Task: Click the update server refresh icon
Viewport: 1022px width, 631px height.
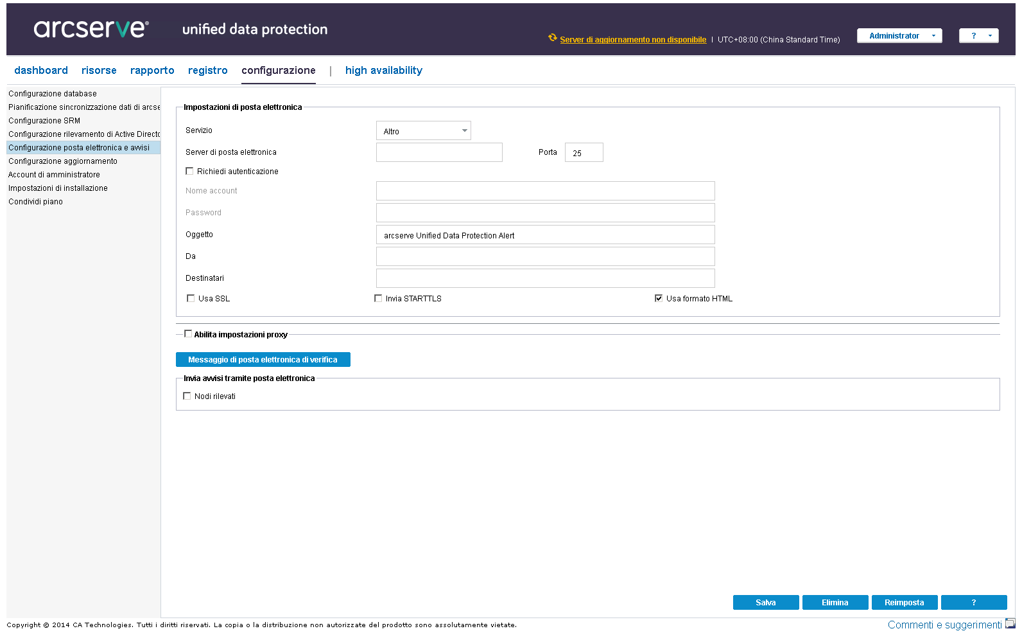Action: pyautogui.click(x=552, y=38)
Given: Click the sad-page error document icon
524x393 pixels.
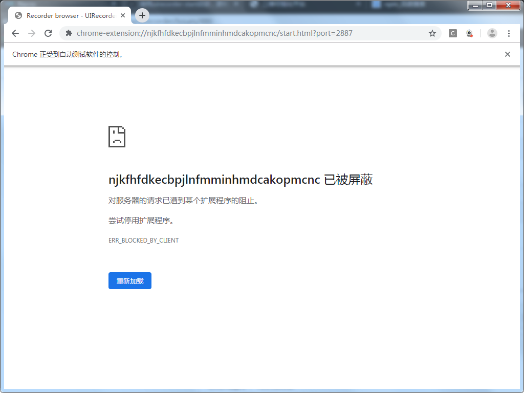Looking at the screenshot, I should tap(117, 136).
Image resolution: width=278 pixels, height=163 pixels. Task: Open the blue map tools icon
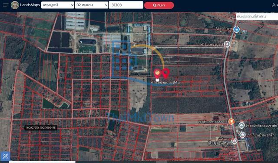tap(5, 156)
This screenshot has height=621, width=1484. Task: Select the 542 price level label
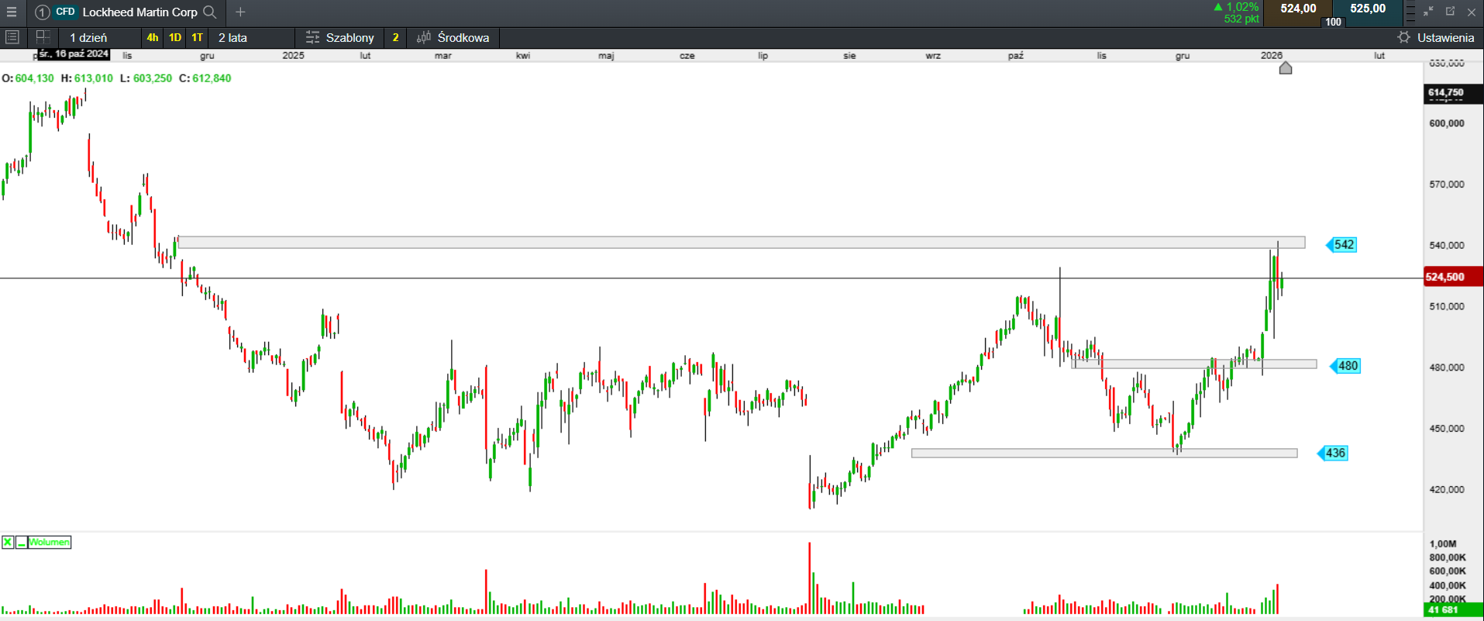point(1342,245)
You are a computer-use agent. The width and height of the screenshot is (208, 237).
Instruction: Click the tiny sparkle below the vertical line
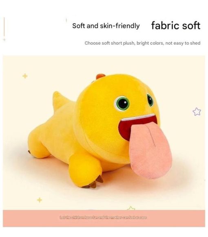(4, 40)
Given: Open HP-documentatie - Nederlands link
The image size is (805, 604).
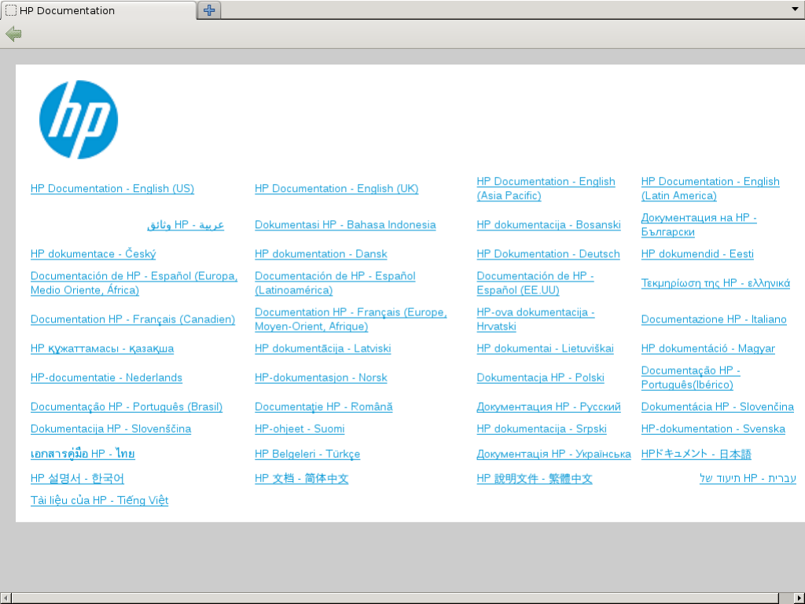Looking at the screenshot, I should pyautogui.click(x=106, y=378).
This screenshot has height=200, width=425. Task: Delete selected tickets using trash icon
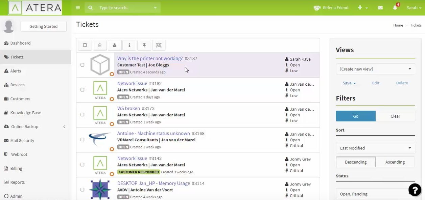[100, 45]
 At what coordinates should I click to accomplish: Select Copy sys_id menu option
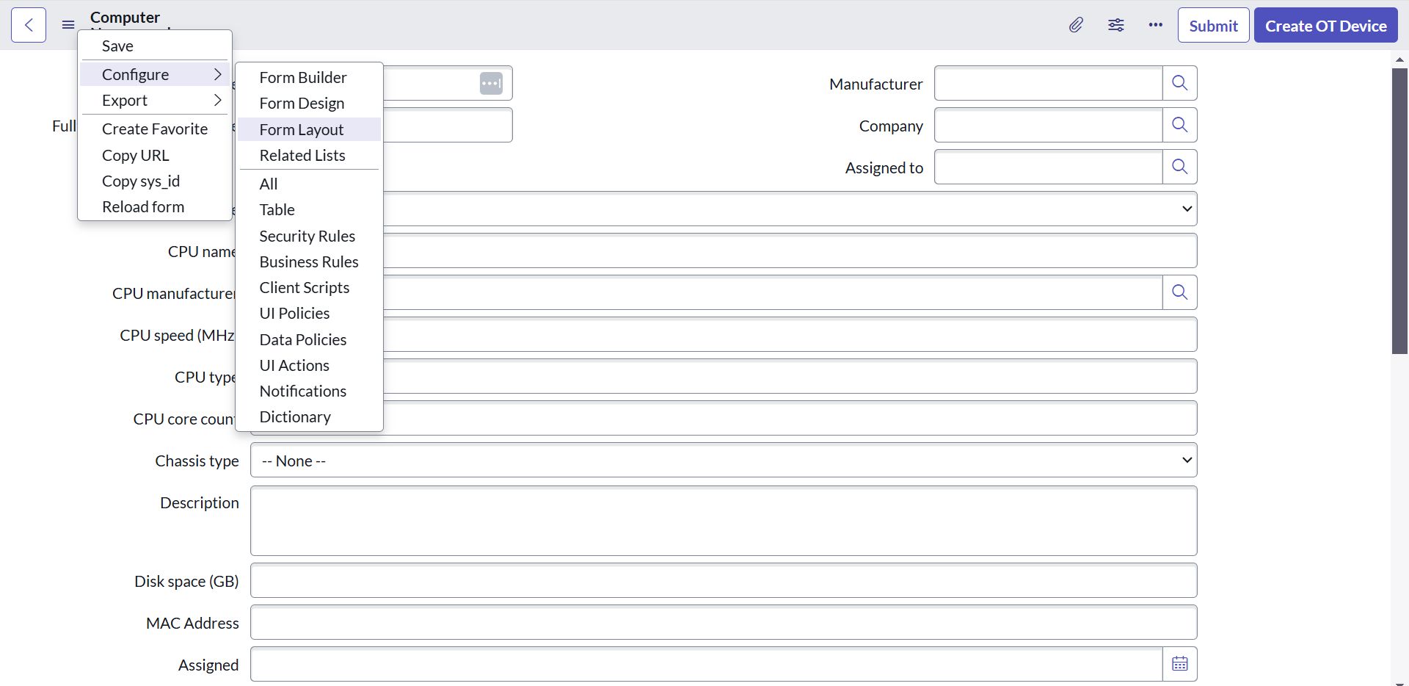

#### What you are asked to do
Write out the lines above word for word, leaving out the pictures.

#### Written solution
Task: Click the update server refresh icon
Viewport: 1022px width, 631px height.
Action: pyautogui.click(x=552, y=38)
Given: Click the sad-page error document icon
524x393 pixels.
Looking at the screenshot, I should tap(117, 136).
Image resolution: width=278 pixels, height=163 pixels. Task: Open the blue map tools icon
tap(5, 156)
This screenshot has height=621, width=1484. Task: Select the 542 price level label
point(1342,245)
You are a computer-use agent. The width and height of the screenshot is (208, 237).
Instruction: Click the tiny sparkle below the vertical line
(4, 40)
Given: Open HP-documentatie - Nederlands link
The image size is (805, 604).
Looking at the screenshot, I should pyautogui.click(x=106, y=378).
This screenshot has height=200, width=425. Task: Delete selected tickets using trash icon
[100, 45]
 At what coordinates should I click to accomplish: Select Copy sys_id menu option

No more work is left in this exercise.